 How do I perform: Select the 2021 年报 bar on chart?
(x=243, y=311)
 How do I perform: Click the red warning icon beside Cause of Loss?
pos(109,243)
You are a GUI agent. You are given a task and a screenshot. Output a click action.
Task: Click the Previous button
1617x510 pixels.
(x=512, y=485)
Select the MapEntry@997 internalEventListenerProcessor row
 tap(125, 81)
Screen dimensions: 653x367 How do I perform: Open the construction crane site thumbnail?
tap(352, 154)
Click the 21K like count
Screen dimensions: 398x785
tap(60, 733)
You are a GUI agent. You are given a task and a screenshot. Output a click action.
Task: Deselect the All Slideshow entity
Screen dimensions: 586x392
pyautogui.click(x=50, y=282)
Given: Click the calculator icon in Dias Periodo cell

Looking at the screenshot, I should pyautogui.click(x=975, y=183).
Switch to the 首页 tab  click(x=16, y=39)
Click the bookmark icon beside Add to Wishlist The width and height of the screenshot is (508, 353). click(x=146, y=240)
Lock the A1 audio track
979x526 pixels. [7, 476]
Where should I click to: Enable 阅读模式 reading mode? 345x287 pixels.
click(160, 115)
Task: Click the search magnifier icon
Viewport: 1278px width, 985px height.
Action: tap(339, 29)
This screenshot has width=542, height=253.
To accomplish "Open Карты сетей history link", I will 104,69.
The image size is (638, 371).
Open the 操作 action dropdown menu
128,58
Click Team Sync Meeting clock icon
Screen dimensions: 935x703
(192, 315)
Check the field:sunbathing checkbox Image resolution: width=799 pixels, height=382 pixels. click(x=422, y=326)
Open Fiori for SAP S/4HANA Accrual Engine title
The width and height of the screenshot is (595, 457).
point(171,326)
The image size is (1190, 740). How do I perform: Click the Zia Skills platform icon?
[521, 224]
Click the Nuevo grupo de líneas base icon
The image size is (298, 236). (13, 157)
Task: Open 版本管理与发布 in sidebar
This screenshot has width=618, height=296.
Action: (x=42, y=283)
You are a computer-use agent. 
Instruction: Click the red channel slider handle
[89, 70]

** THE REQUEST **
In the lines running from the one containing "Task: Open 版本管理与发布 in sidebar" through the end of the records, change "sidebar" to "navigation pane" and reproduce those lines with no other alteration.

** ANSWER TO THE TASK **
Task: Open 版本管理与发布 in navigation pane
This screenshot has width=618, height=296.
Action: (x=42, y=283)
You are a computer-use agent. 
Instruction: Click the red channel slider handle
[89, 70]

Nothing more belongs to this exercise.